## What this exercise asks
1/ Do these statements agree with the Gensol interview? Answer yes or no for each, and quote the deciding words of the interview verbatim.
(a) Gensol's stock is down around 85% from its price before the unravelling.
(b) Bhatia says related party transactions come up in half of the fraud investigations his side undertakes.
(c) Bhatia calls the promoters' lifestyle a minor concern in this instance.
2/ Could you resume the Gensol interview from after its last sentence?

## Text extract
--- start ---
The Art of a Good Unicorn: ‘VC investments have gone up, but diligence mindset has not changed’
Any financial diligence in an early-stage company seems to centre largely around conviction in the founders, which needs to change.
The unravelling of the BluSmart-Gensol fiasco provides a lot of food for thought. There’s a sense of anger when one sees what the Jaggi brothers did with Gensol. But, there’s also a sense of sadness that a company, which one thought could solve the problems in the cab-hailing space — timeliness, cleanliness and environmental sustainability — was being run into the ground due to the sheer greed of the founders. A similar case is BYJU’s, whose downfall can be attributed to the founder; a company which could have really taken India’s EdTech landscape to the next level in the long run.

Where do we go from here? What are the lessons for investors, diligence fraternity and so on? We try to find answers to all these questions in a conversation with Tarun Bhatia, regional managing director and co-head of APAC – Kroll. Edited excerpts:
What really is left of Gensol?
Bhatia: It’s disappointing to continue to come across fiascos where investors, customers and other stakeholders have to suffer because of the misdeeds of a few. In the case of Gensol, which is a listed company, and considering I’m a firm believer in the market being the king, the market has spoken, leading to the company being down around 85% from its price before the unravelling. With a complete loss of trust and limited reliability on financial numbers, I don’t think there’s any institutional demand. I think whatever is left is barebones.
What red flags could the forensic accounting department of some entity have spotted early on in Gensol or BluSmart that might have averted this crisis? Were the alarm bells not ringing?
Bhatia: I think the role of auditors or any other form of compliance becomes key. Most companies, especially listed ones, are expected to have the necessary checks and balances in place with aspects, like the balance sheet and the cash flow of the company, operating independently of undue influence from the promoters.
A challenge directly plaguing the broader Indian ecosystem is fairly opaque holding structures where it’s difficult to know who the ultimate beneficial owner in India is. Related party transactions are another challenge, which we come across in 50% of the fraud investigations that we undertake, though the size and scale may vary. BluSmart has had some level of venture investments and understanding the relationship it had with its parent company should have been an important checkbox to mark. The lifestyle of the promoters often gets missed, which was a fairly big red flag in this instance. While there may be forensic accounting taking place now at BluSmart, which would get into the nitty-gritty, looking at the big picture, there needs to be a lot more checks and balances which were flouted in this case and which, unfortunately, colours the entire industry.
--- end ---
## Data extract
--- start ---
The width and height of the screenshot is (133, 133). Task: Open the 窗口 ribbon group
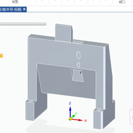coord(122,2)
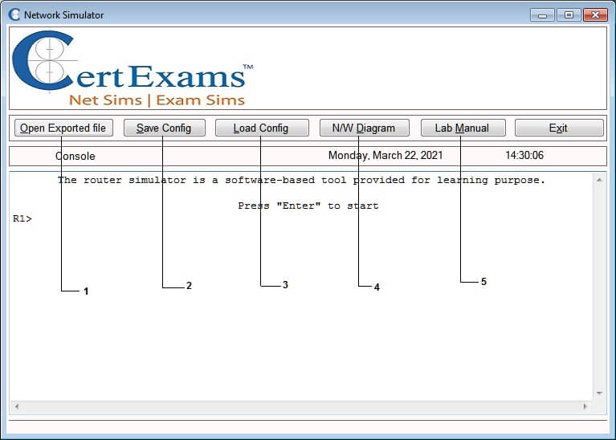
--- end ---
## Task responses
1/
(a) Yes: "leading to the company being down around 85% from its price before the unravelling"
(b) Yes: "Related party transactions are another challenge, which we come across in 50% of the fraud investigations that we undertake"
(c) No: "The lifestyle of the promoters often gets missed, which was a fairly big red flag in this instance."

2/
When it comes to BluSmart, the VCs must have done their due diligence, of which there are two kinds: financial and legal. So, how could something, like this, be missed? From the SEBI order, one might understand this was a multilayered transaction and not naiveté. It was a full-blown conspiracy to evade the eyes and vigilance of SEBI. The words that SEBI has used are very harsh, deeming this to be a complete breakdown of corporate governance.
Bhatia: Keeping in mind how much I respect the Indian VC community and how the VC/PE investment culture has grown to hit almost two decades, I see how the ticket sizes for VC investments have gone up, but the diligence mindset has not changed at a VC level. So, there are a lot of early-stage transactions where there’s an innovative idea by founders, a lot of focus goes into the idea behind it and there is some degree of checks on the people behind it. But, if the idea is very exciting, it’s inversely proportional in terms of the diligence around the founders, whereas, in a more mature growth-stage company, the checks are much deeper. A lot of reliance is given very early on to whatever the founder is saying. Any financial diligence in an early-stage company seems to centre largely around conviction in the founders.
The lesson for VCs is that they have to go beyond product or technical capabilities. But, isn’t that what the VC model actually is: branding themselves as founder-first? But, that doesn’t shield them from doing the required diligence.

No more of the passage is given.